Supplied records:
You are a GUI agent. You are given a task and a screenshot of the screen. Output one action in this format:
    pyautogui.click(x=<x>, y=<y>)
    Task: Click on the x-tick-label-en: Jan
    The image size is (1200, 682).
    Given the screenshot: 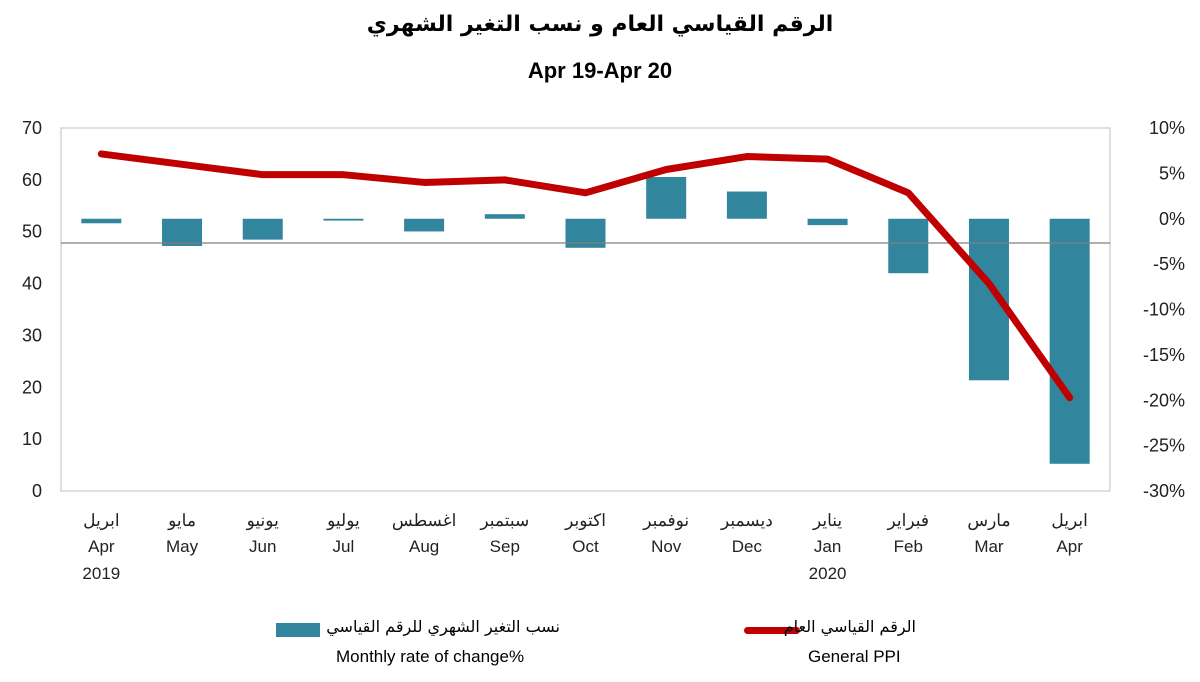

* * *

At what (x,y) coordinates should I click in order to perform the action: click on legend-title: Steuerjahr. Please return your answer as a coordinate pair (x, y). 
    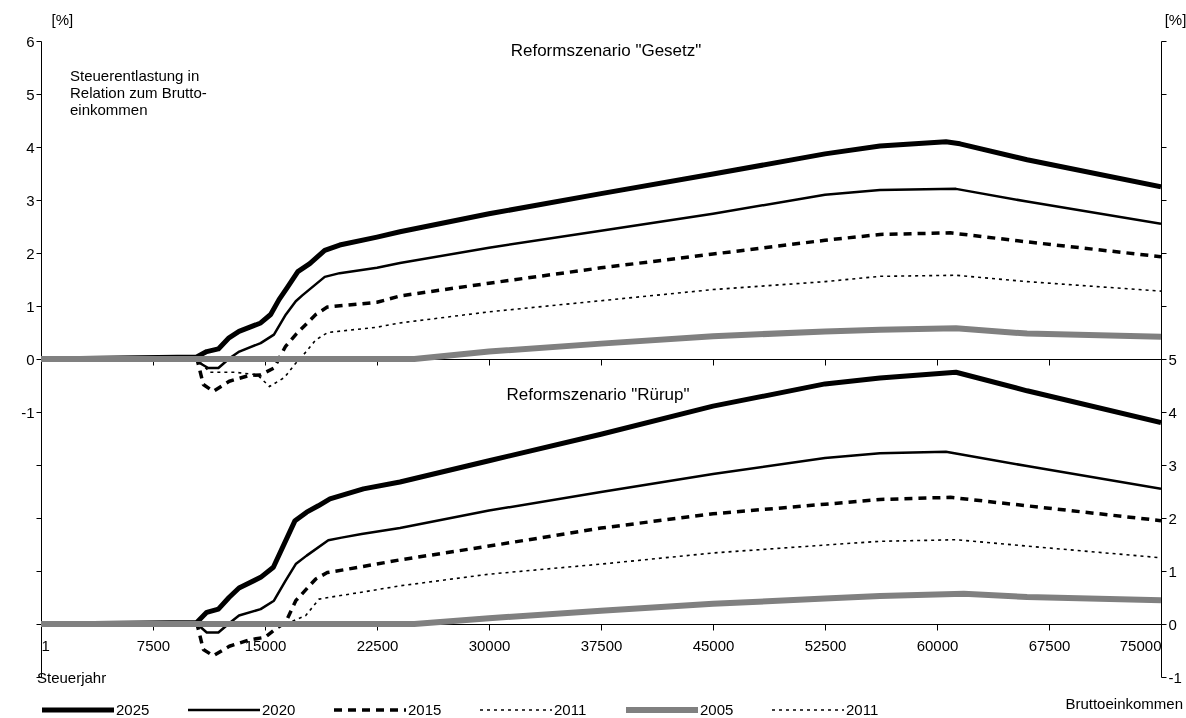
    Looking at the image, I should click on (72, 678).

* * *

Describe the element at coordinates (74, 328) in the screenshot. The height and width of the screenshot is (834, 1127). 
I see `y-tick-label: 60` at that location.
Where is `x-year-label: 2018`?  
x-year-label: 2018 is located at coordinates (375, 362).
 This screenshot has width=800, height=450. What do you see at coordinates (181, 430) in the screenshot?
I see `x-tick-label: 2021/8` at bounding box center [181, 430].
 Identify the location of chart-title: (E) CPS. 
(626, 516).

Required action:
Recast the lines from the one with "At what (x,y)" up to and including the one with "Looking at the" as a JSON list of strings, one string per line, skipping blank lines. Leave the pictures out.

Exercise response:
[
  "At what (x,y) coordinates should I click in order to perform the action: click on legend-title: Steuerjahr. Please return your answer as a coordinate pair (x, y). ",
  "    Looking at the image, I should click on (72, 678)."
]